Le texte doit être rédigé d’ici la fin de l’année pour être voté en 2020. Que faut-il en attendre ?

Devinez qui fête ses 80 ans cette année? Le CNRS, le grand organisme de recherche français. Pour l’occasion, Édouard Philippe a promis une loi qui redonne à la recherche française « de la visibilité, de la liberté et des moyens ». Cette inflexion, les chercheurs l’attendent de pied ferme. Austérité oblige, le CNRS recrute désormais seulement 250 chargés de recherche par an, au lieu de 300 auparavant. Depuis des années, les rapports s’accumulent pour alerter sur le risque de décrochage scientifique que cette pénurie de moyens fait courir à la France. 
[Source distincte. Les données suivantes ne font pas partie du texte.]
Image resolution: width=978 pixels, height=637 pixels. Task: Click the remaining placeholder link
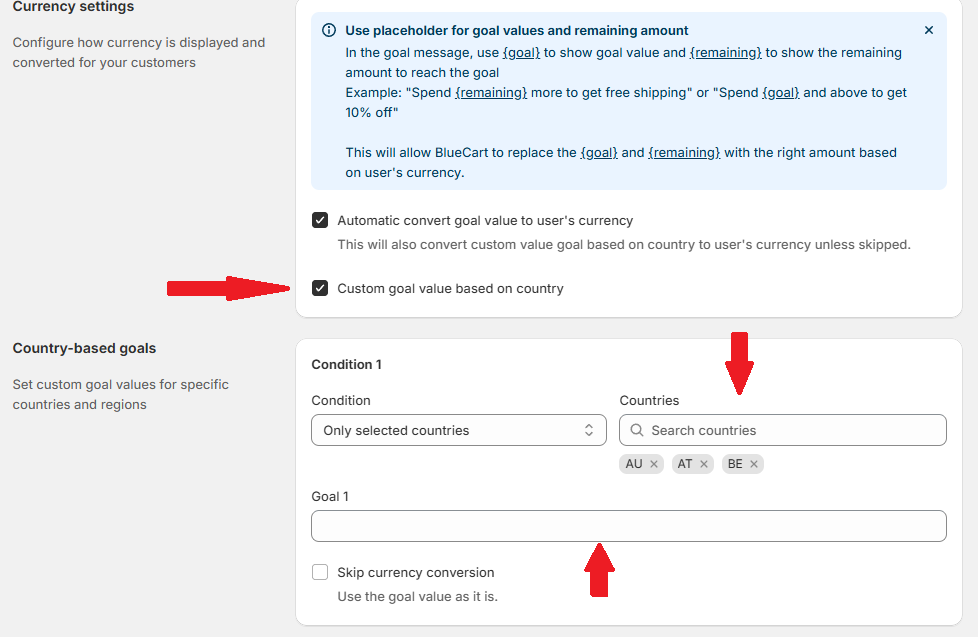tap(726, 52)
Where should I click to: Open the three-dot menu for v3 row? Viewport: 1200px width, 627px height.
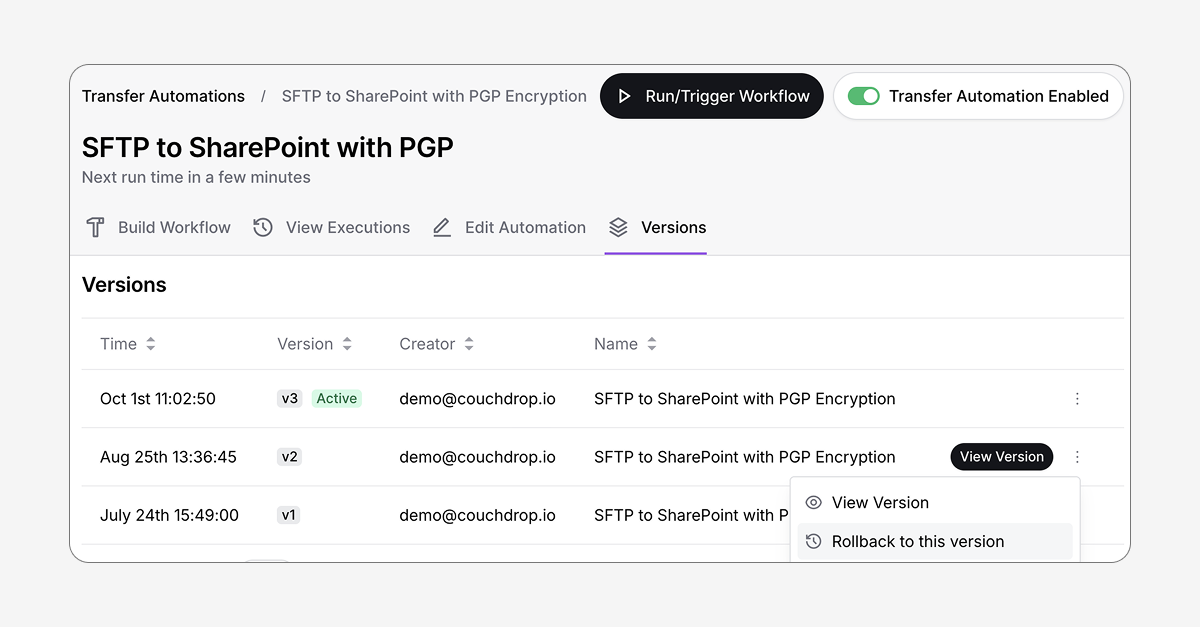(1077, 399)
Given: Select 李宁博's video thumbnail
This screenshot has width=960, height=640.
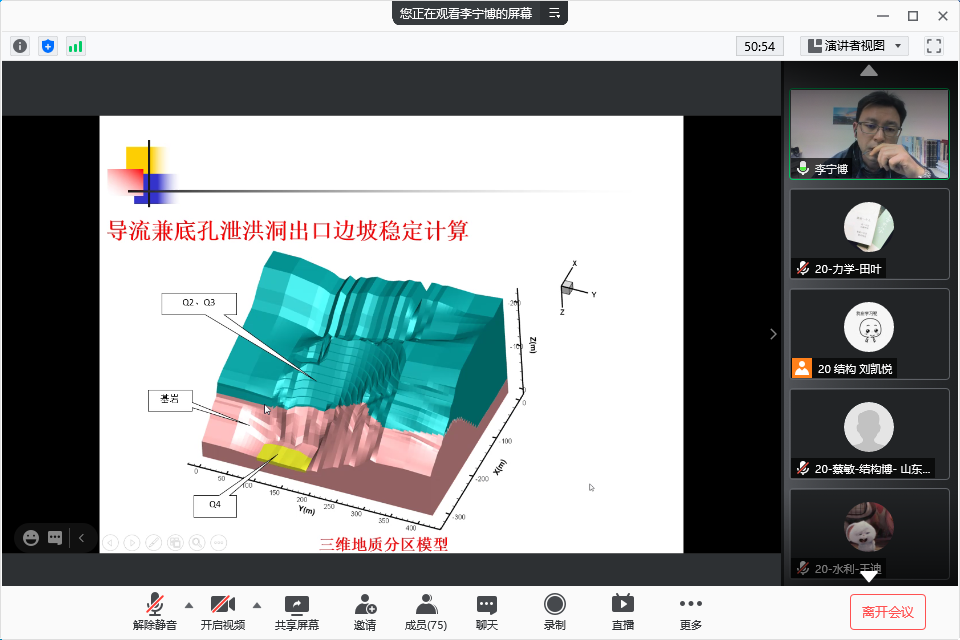Looking at the screenshot, I should pyautogui.click(x=869, y=134).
Comment la France se situe-t-elle par rapport à ses voisins? 

En 2000, l'Union européenne s’était fixé un objectif pour devenir l’économie de la connaissance la plus compétitive au monde: dans chaque pays, les dépenses de recherche et développement publiques et privées devaient représenter 3 % du PIB. Bilan des courses: seuls l’Allemagne, l’Autriche et les pays scandinaves respectent cet objectif. Dans les pays du Sud et de l’Est de l’Europe, la recherche et développement, la R&D, dépasse rarement 1,3% du PIB.  La France se situe entre les deux : les dépenses de R&D stagnent autour de 2,2% du PIB.  

La France a donné ces moyens aux entreprises plutôt qu’aux laboratoires de recherche publics, parce que les gouvernements successifs ont jugé que la recherche privée débouche plus souvent que la recherche publique sur de l’innovation qui dynamise l’économie. Il y a dix ans, le crédit d’impôt recherche a été renforcé: il permet aux entreprises de déduire de leur impôt leurs dépenses de R&D. Cela coûte au contribuable 6 milliards d’euros par an, sans que la part des dépenses de R&D des entreprises dans le PIB n’ait vraiment augmenté. Il peut y avoir deux explications.  La première, c’est l’effet d’aubaine : les entreprises financent grâce au crédit d’impôt des dépenses qu’elles auraient de toute façon engagées. La seconde, c’est que les entreprises, prises individuellement, consacrent plus de moyens à la R&D, mais ça ne se voit pas à l’échelle de l’économie parce qu’avec la désindustrialisation, les entreprises qui innovent sont de moins en moins nombreuses. Une chose est sûre, déshabiller la recherche publique au profit de la recherche privée n’a pas été payant. On l’oublie souvent : nombre d’innovations de rupture naissent dans les laboratoires publics, comme ça a été le cas d’Internet aux Etats-Unis. L’heure est venue pour le gouvernement de s’en rappeler.